PROBLEM REQUIREMENTS: Output begins at the line with "Click Ninja Tables button in Douglass's row" and ends at the last line of the records below. Copy each line in that span exactly, and leave out pictures.

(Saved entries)
..............................

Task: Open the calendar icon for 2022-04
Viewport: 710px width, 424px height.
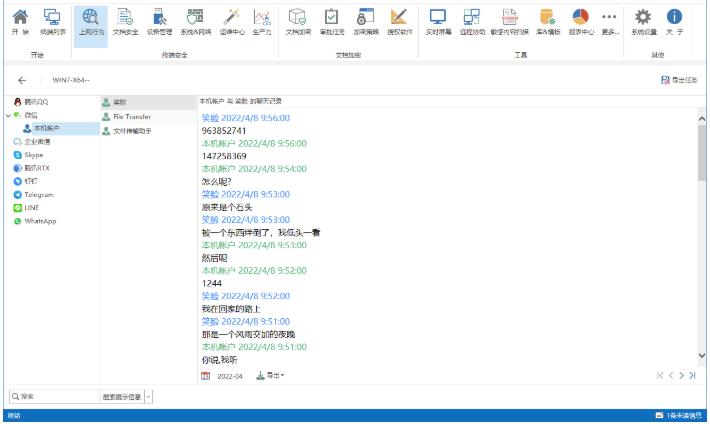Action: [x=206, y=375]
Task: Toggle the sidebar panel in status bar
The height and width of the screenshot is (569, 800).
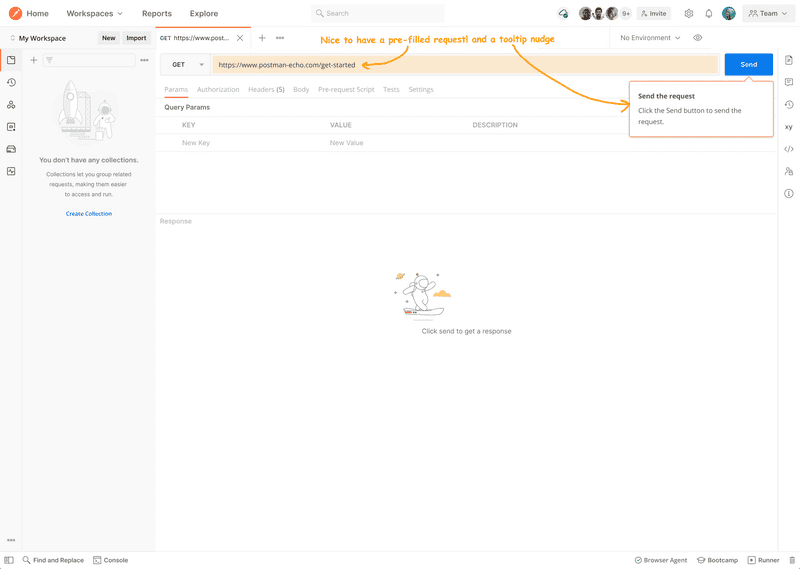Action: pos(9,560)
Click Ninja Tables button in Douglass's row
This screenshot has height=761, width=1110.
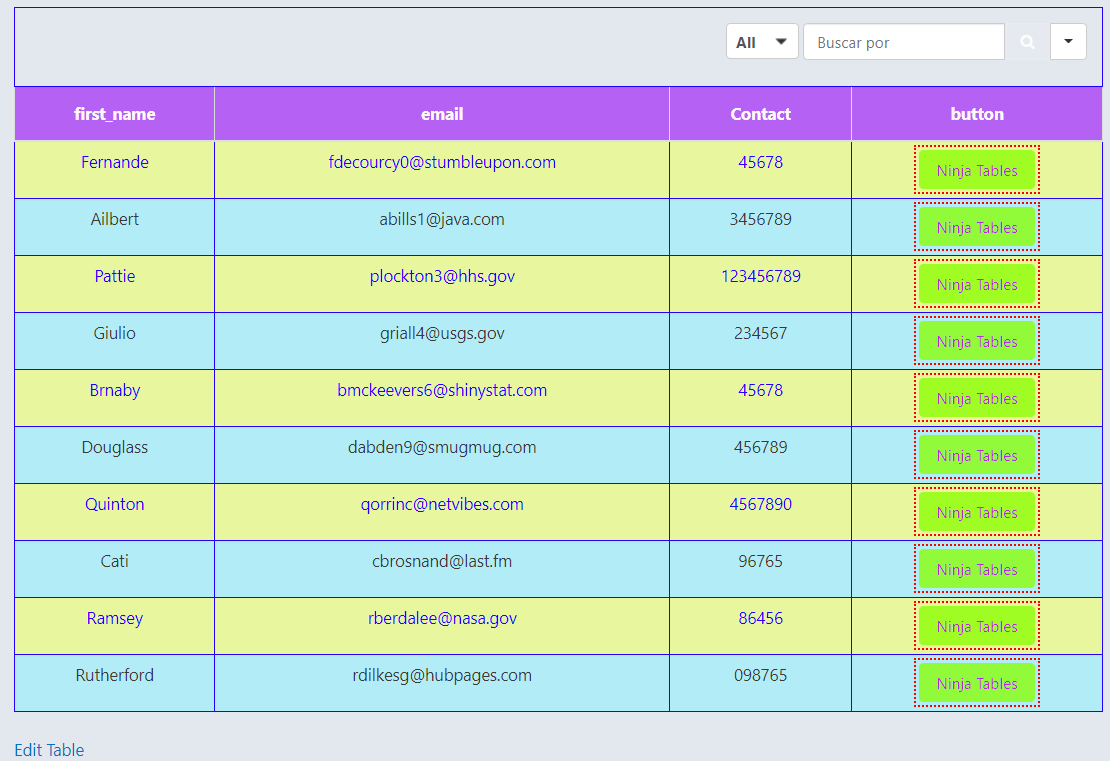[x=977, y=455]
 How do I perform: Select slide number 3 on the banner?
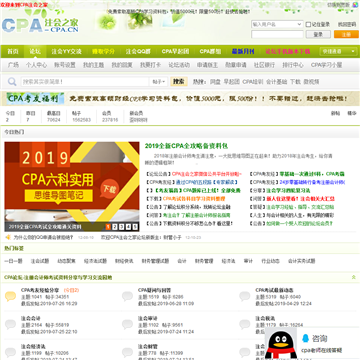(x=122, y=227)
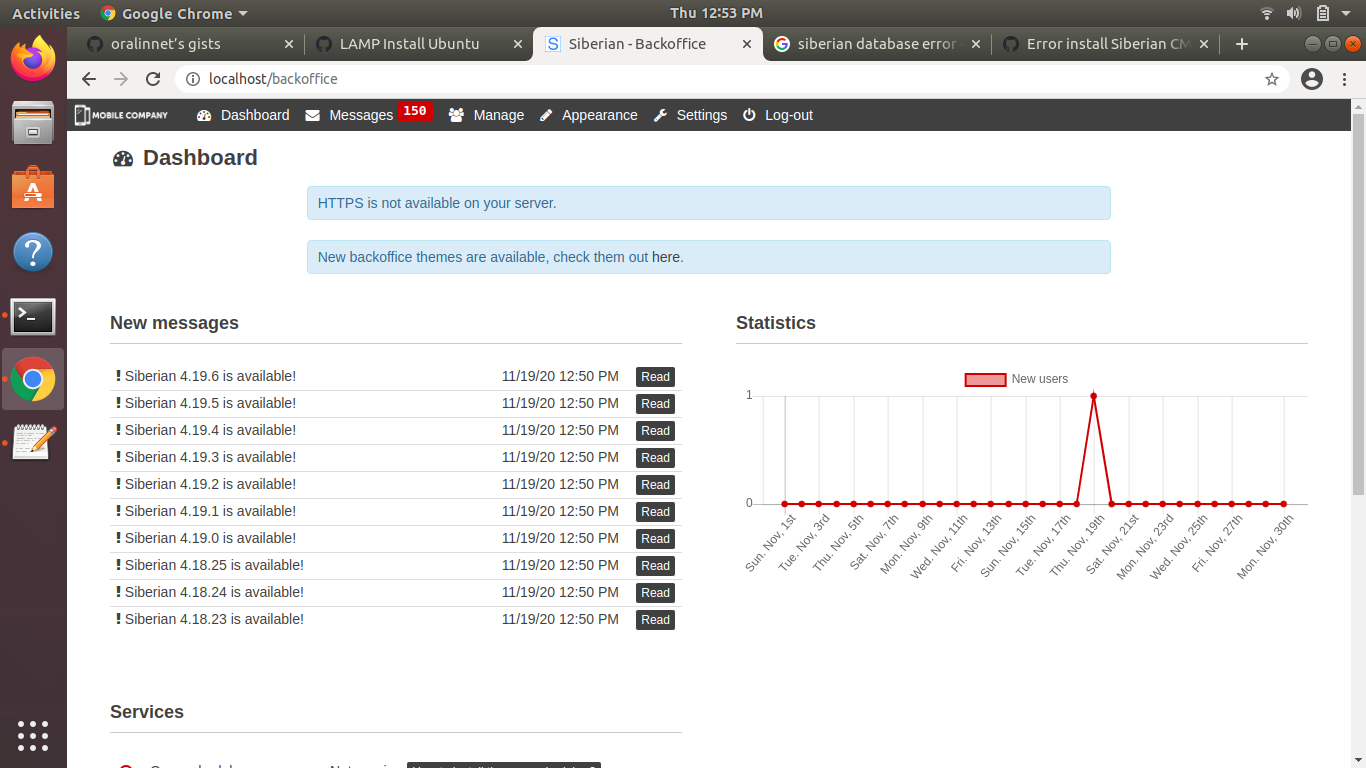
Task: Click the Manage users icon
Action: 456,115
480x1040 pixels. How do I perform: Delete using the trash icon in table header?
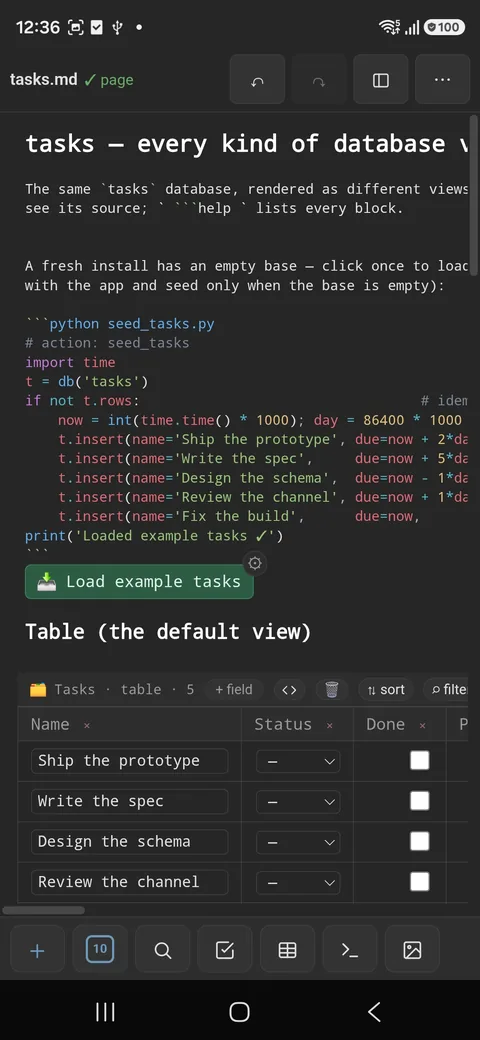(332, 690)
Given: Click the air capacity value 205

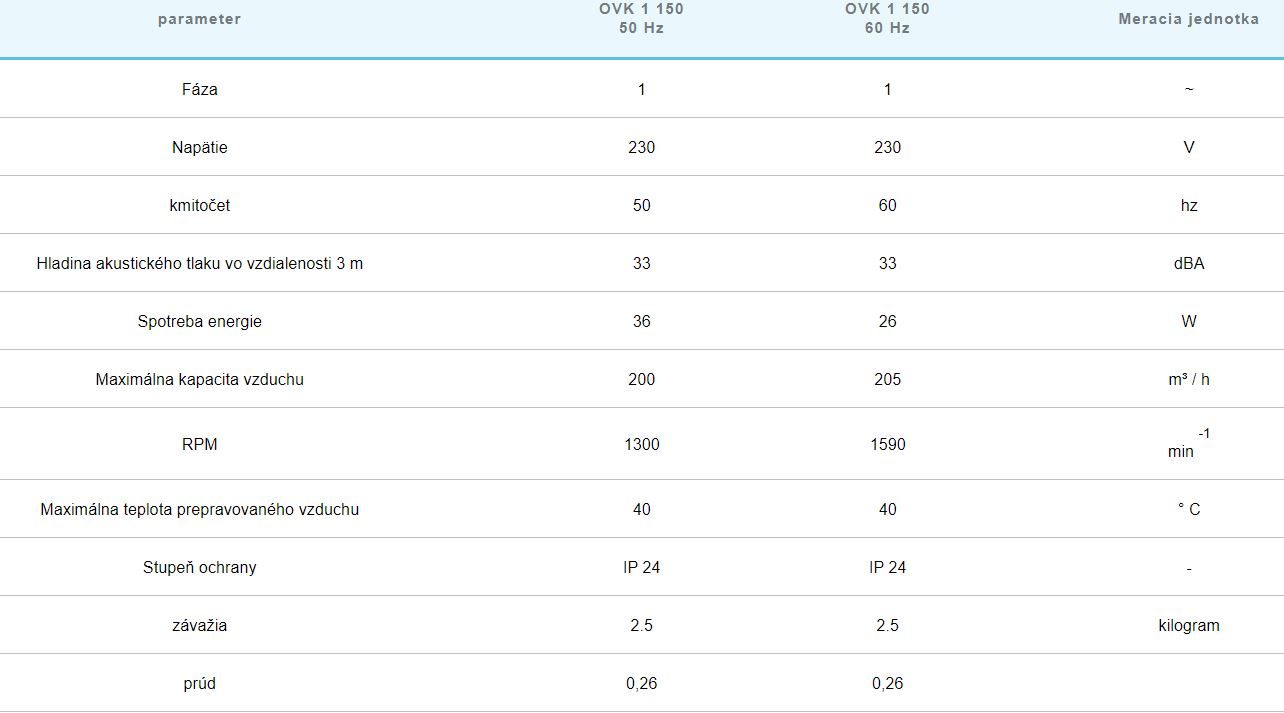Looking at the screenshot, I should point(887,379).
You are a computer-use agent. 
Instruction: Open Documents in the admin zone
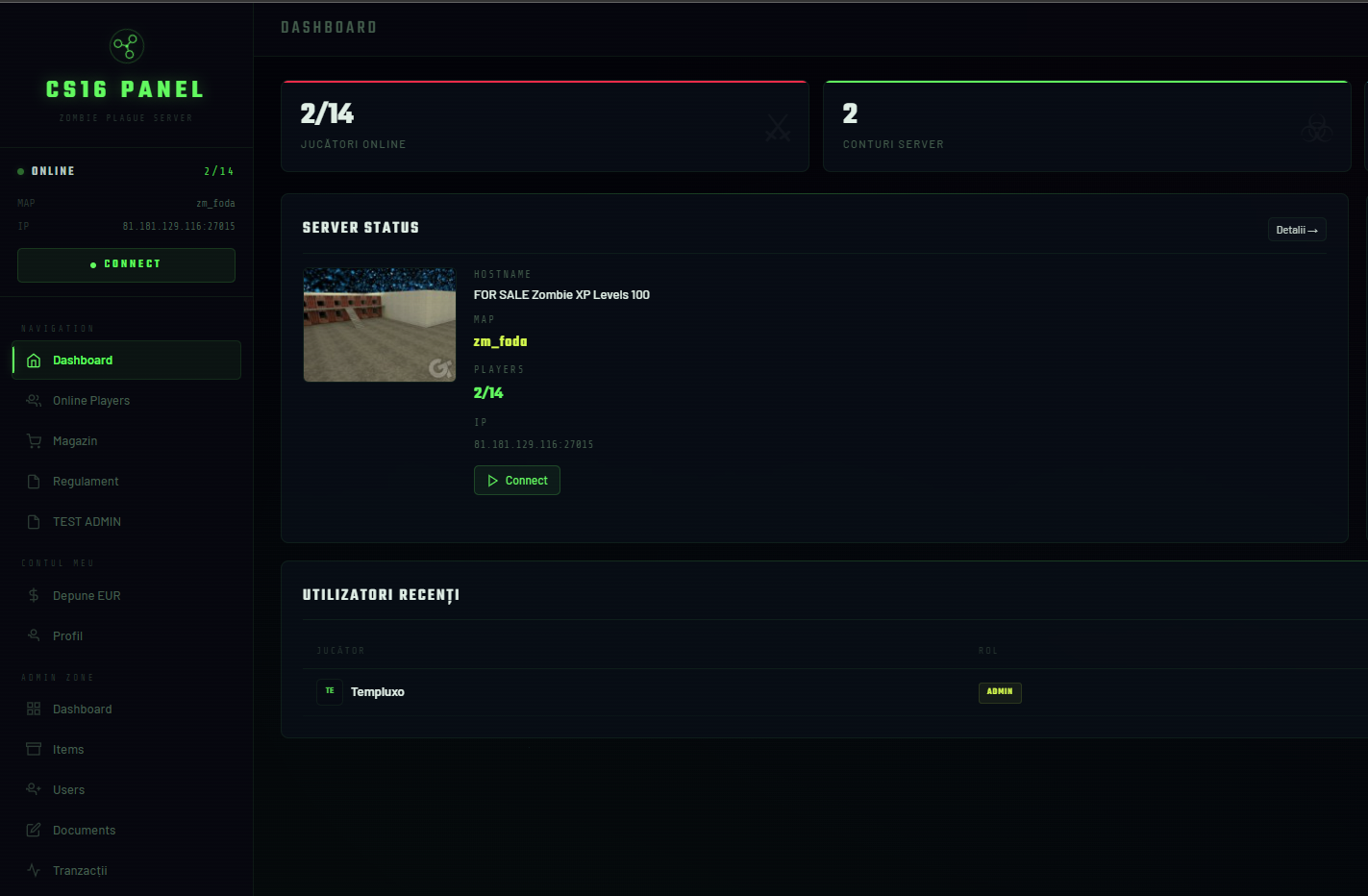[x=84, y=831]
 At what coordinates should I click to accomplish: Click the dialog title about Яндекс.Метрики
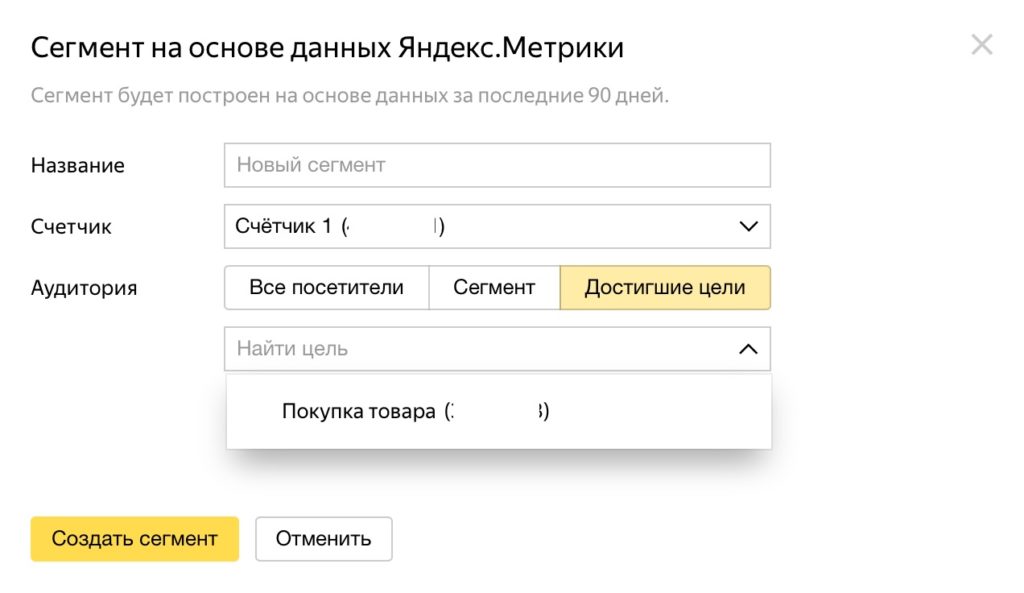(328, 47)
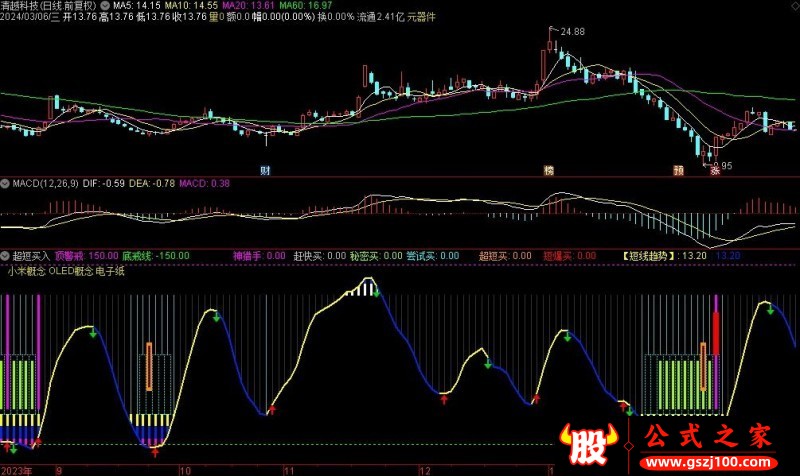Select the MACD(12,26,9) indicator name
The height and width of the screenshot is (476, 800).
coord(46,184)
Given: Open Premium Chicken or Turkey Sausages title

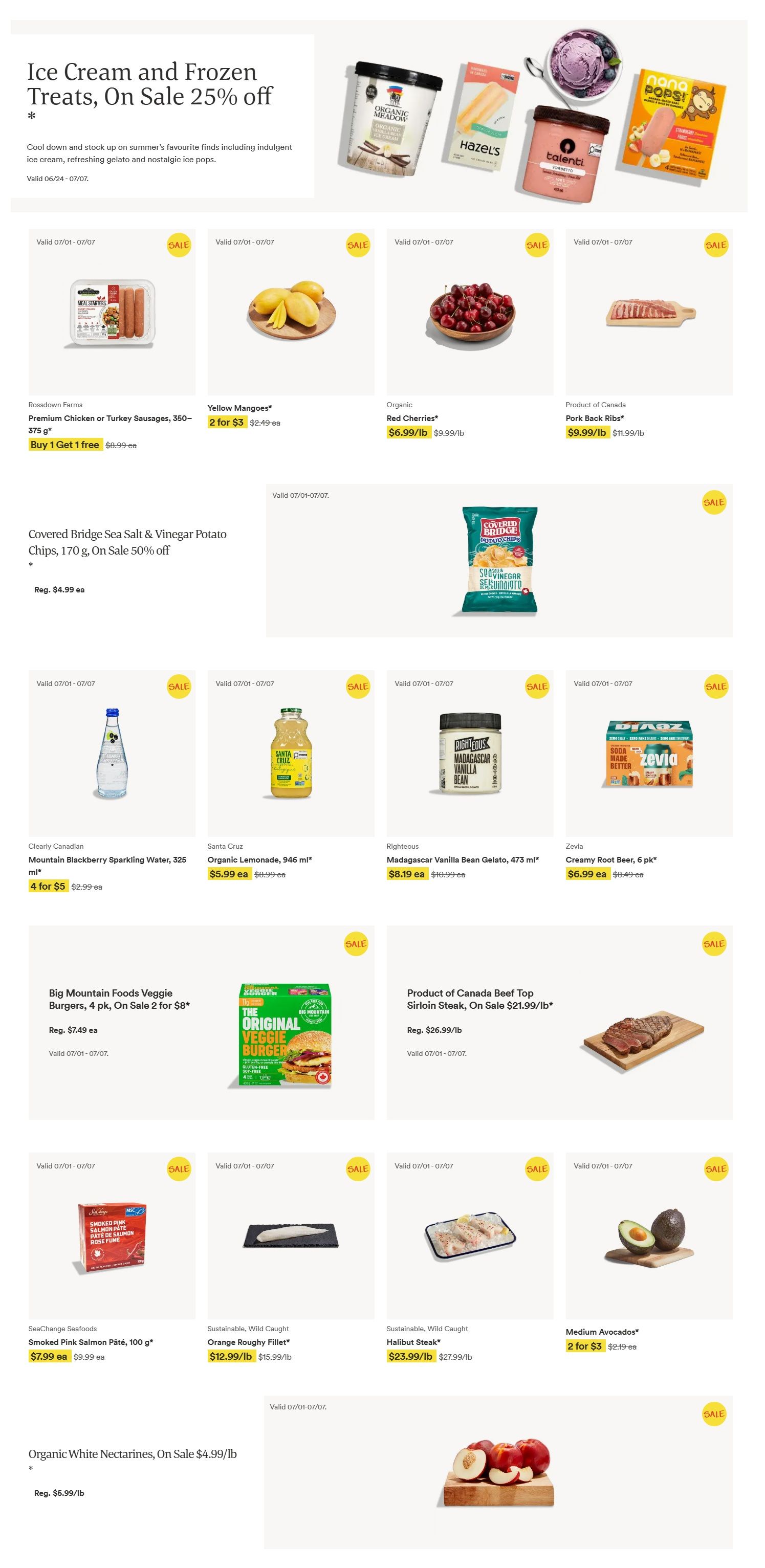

..............................

EXERCISE RESPONSE:
Click Ninja Tables button in Douglass's row
This screenshot has height=761, width=1110.
[x=977, y=455]
 How do I perform: Select slide number 3 on the banner?
(x=122, y=227)
Task: Click the Manage users icon
Action: 456,115
480x1040 pixels. How do I perform: Delete using the trash icon in table header?
(332, 690)
Given: Click the air capacity value 205

Looking at the screenshot, I should point(887,379).
You are a computer-use agent. 
Instruction: Open Documents in the admin zone
[x=84, y=831]
 At what coordinates should I click to accomplish: Click the dialog title about Яндекс.Метрики
(328, 47)
Select the MACD(12,26,9) indicator name
The height and width of the screenshot is (476, 800).
coord(46,184)
Given: Open Premium Chicken or Turkey Sausages title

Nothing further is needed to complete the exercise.